The issue of winning the right to host the World Cup was also subject of the interview and a majority of 71% saw no violation of the rules on Russia’s behalf to get the World Cup. When it comes to match fixing it is quite a different matter as one out of three thinks that matches are likely to be or definitely well bi fixed with Russia, England and Germany the most likely countries to be involved in match fixing.
Ahead of tournaments it has become a sport to predict results or the outcome of a tournament and Russia is not different. Particularly the younger demographic think that the results are predictable. Russia is favoured by 7% to win the World Cup; one in four think Russia will qualify for the knockout stages, while one in five thinks the opposite. The favourite to win the title are Germany followed by Brazil, Russia, Spain and Portugal as the hot favourites. The wider circle consist of Argentina, England and France.
Finally, the last big point is doping and people have no doubt that footballers are no saints: one in three Russians, mainly in Moscow think that players would dope with the Russian team most likely to dope followed by Spain, England, Germany and France.

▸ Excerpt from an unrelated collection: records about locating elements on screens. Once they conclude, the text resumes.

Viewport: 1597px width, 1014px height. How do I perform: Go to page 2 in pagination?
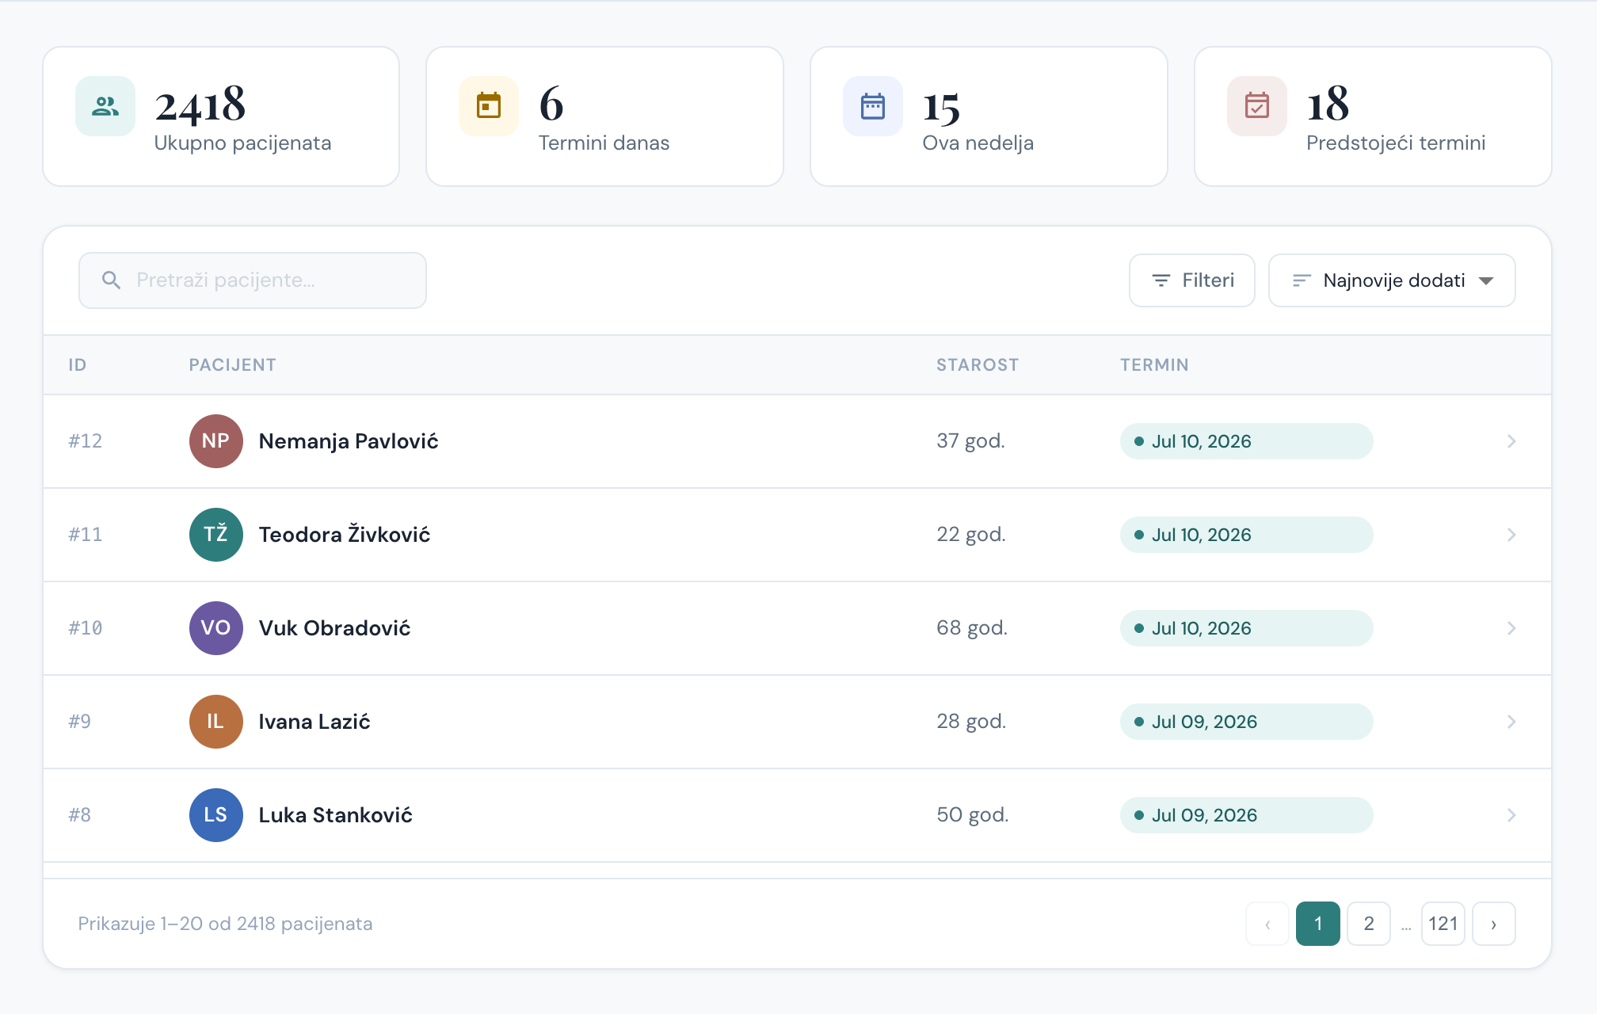(1369, 924)
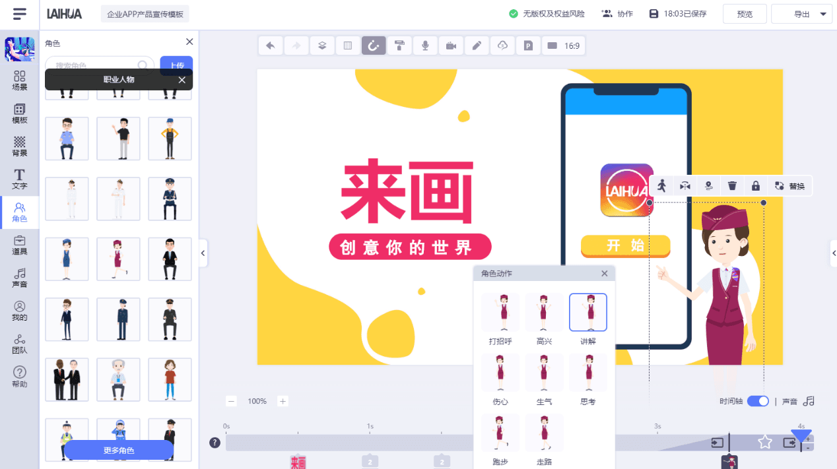The height and width of the screenshot is (469, 837).
Task: Switch to the 背景 backgrounds tab
Action: point(19,145)
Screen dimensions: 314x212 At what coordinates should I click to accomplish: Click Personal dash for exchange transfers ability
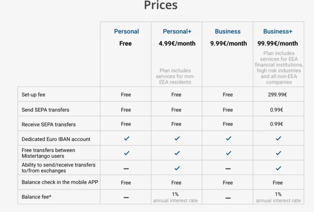click(126, 169)
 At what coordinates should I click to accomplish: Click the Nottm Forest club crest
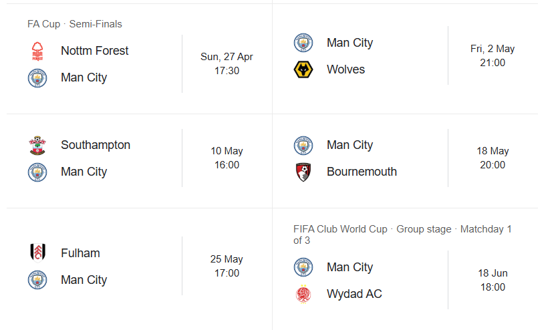(x=37, y=51)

In summary, a survey is always interesting as it allows to gather opinions which can later be compared with the real thing during the tournament. It is interesting that there are only two handful of countries that get a mention and only two of them are non-European: Brazil and Argentina. Africa or Asia have been excluded while the focus seems to be on Europe. Even in the negative aspects, Europe leads the way, even Russia.
This is no blue print but just a guideline to certain aspects that are important and which have been discussed widely not just ahead of the World Cup but over the last ten to fifteen years. It shows that there is an awareness among the Russians towards issues such as homosexuality, match fixing and doping. While most refuted the idea that Russie may have employed dubious means to host the tournament in the first place, Russia leads the list of possible culprits when it comes to Doping.
The tournament will last four weeks and during that time some perceptions may change depending on circumstances and experiences, therefore an update after the tournament would be helpful in order to provide a perspective. As for now, all eyes and ears are pricked towards Russia to see another football show.